** Assignment **
The needed output is the run of lines below from the one containing "The height and" through the one containing "Task: Click the Ominaisuus column header", copied exactly and free of pictures.

** Records provided **

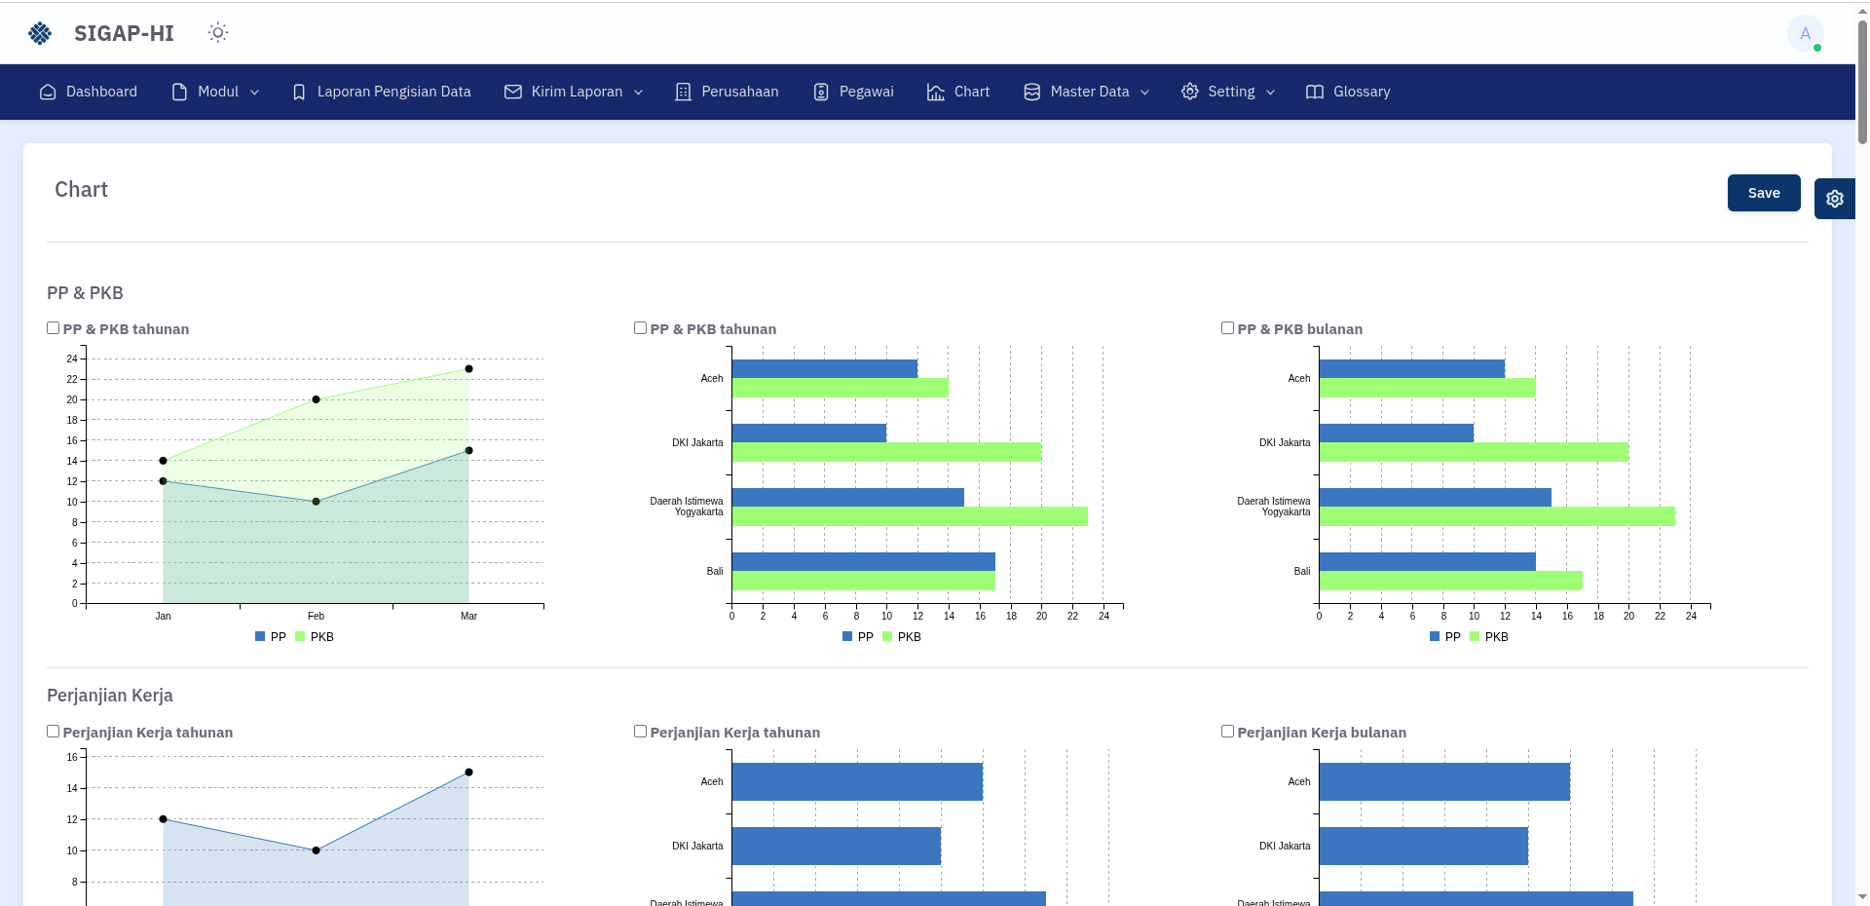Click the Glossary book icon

==

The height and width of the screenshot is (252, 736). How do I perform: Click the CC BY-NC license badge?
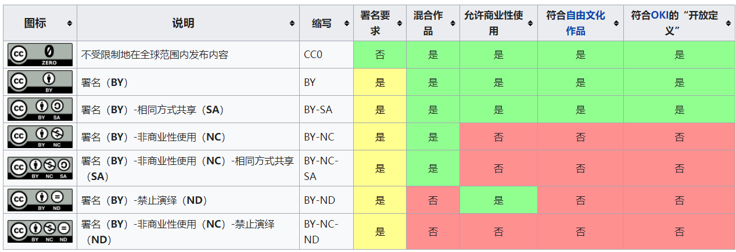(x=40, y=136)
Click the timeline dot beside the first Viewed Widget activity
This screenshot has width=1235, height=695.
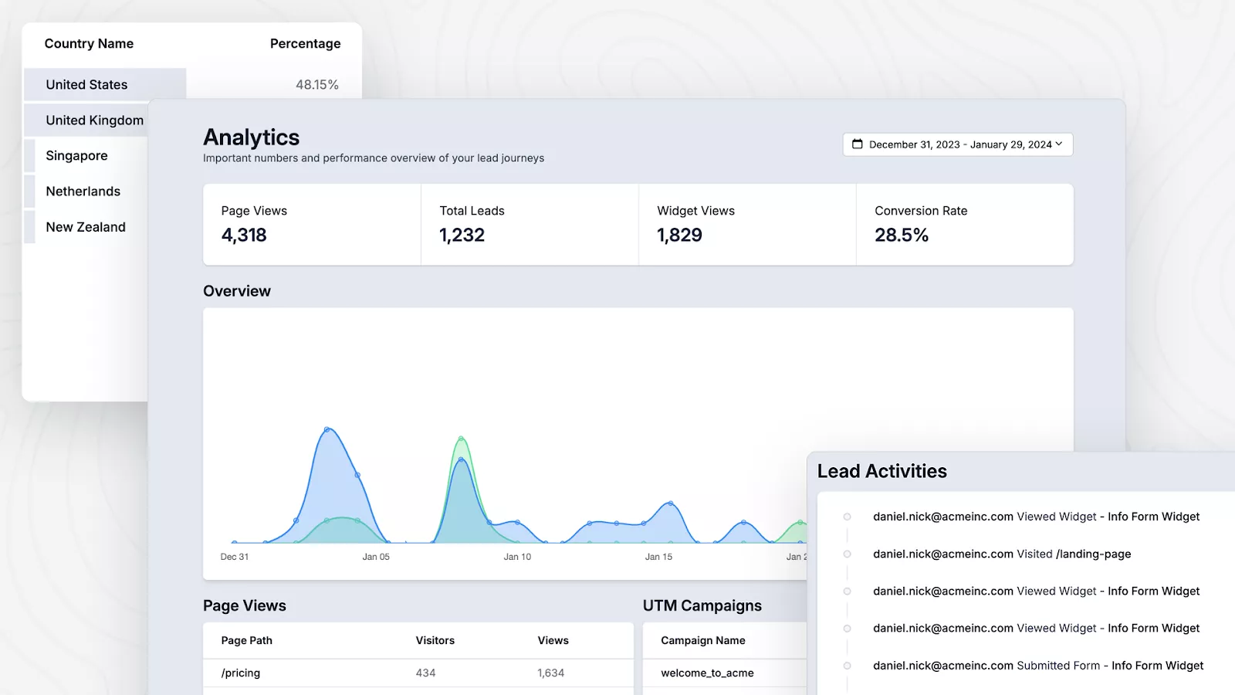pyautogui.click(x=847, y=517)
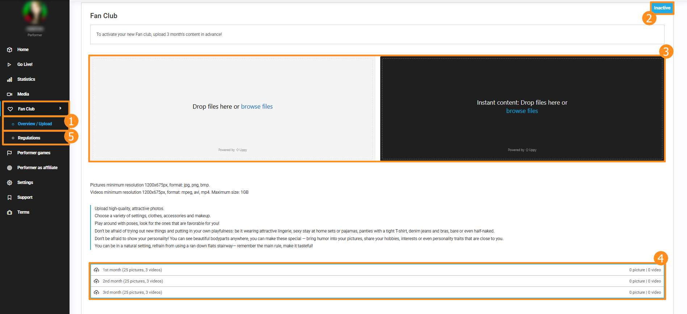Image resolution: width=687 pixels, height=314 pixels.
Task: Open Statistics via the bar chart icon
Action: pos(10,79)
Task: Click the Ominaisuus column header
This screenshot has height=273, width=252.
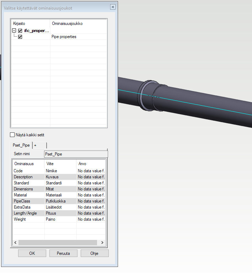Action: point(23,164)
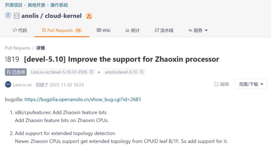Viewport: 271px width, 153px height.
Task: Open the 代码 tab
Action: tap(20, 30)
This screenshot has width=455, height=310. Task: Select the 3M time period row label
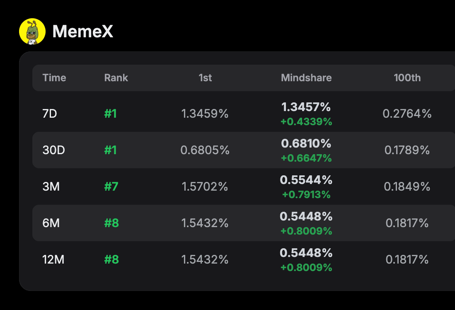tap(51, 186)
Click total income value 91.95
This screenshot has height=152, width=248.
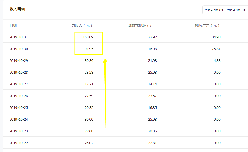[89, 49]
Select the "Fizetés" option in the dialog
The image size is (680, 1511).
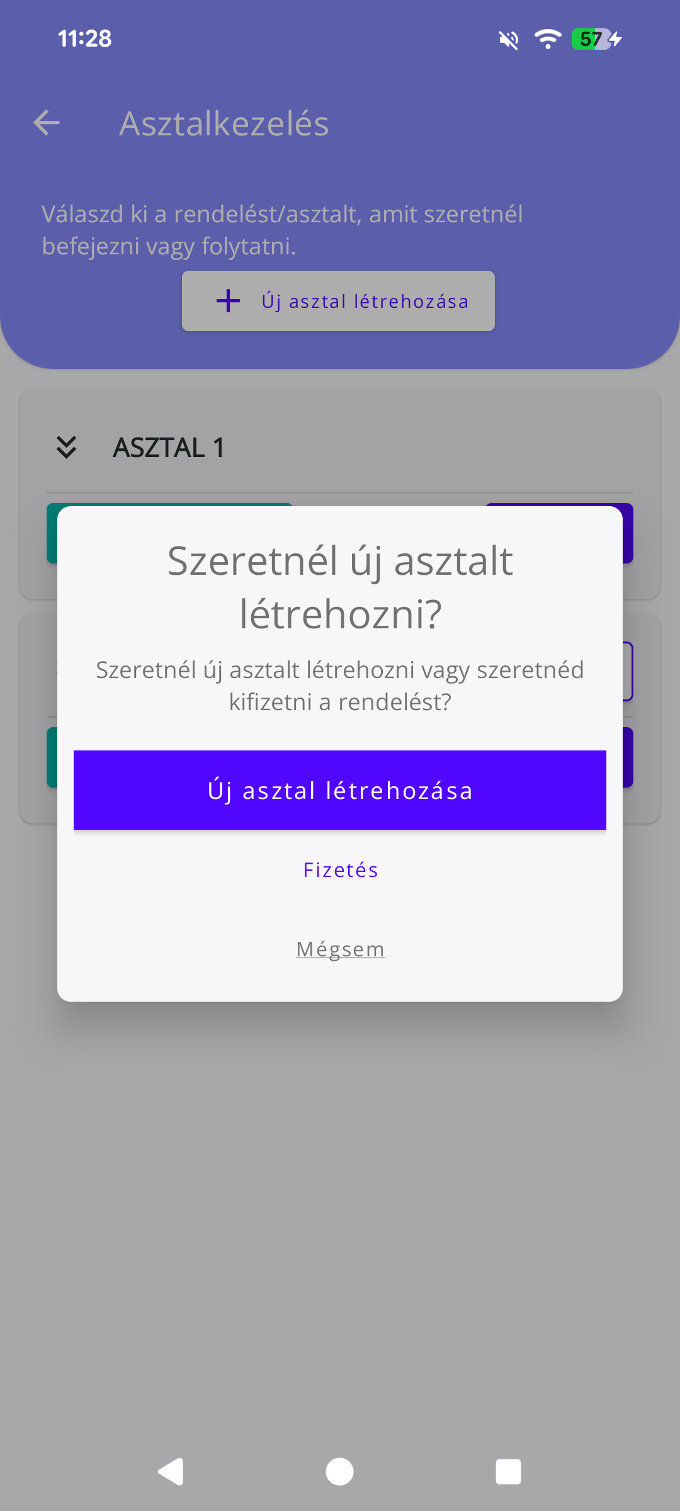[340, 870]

==

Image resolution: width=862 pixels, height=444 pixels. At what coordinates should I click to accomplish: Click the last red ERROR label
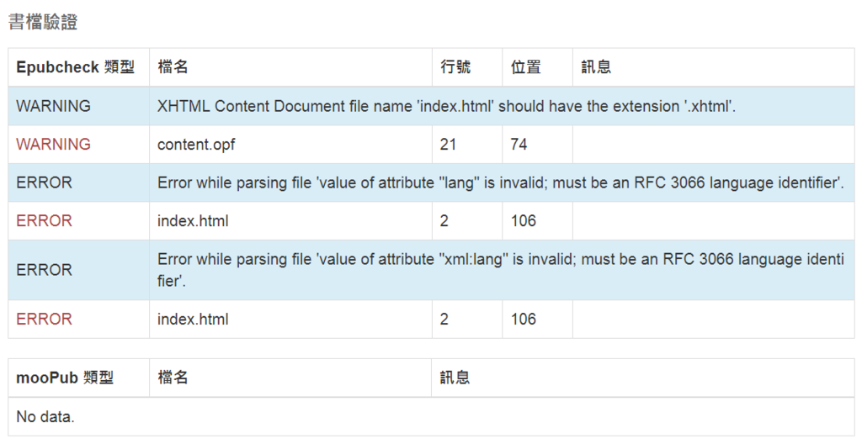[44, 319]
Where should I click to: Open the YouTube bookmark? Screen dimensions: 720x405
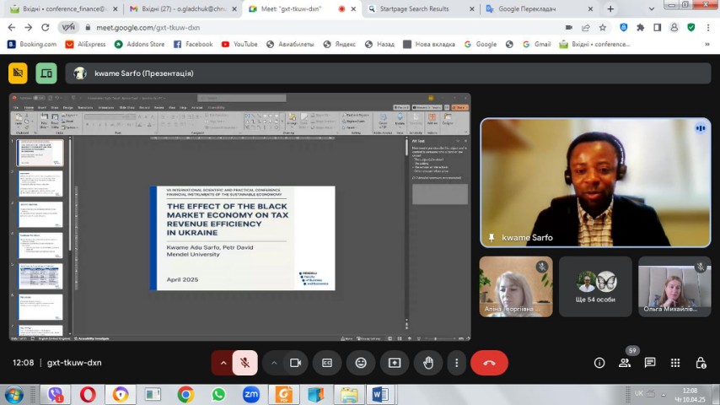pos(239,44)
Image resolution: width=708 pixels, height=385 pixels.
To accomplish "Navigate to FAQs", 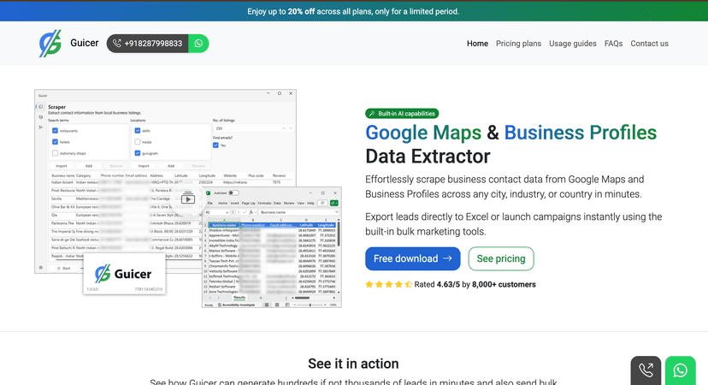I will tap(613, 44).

** Solution to the exercise **
The height and width of the screenshot is (252, 736). How do I perform: Click the CC BY-NC license badge?
(x=40, y=136)
Click the timeline dot beside the first Viewed Widget activity
This screenshot has width=1235, height=695.
pyautogui.click(x=847, y=517)
Image resolution: width=687 pixels, height=314 pixels.
Task: Open Statistics via the bar chart icon
Action: pos(10,79)
Task: Click the Ominaisuus column header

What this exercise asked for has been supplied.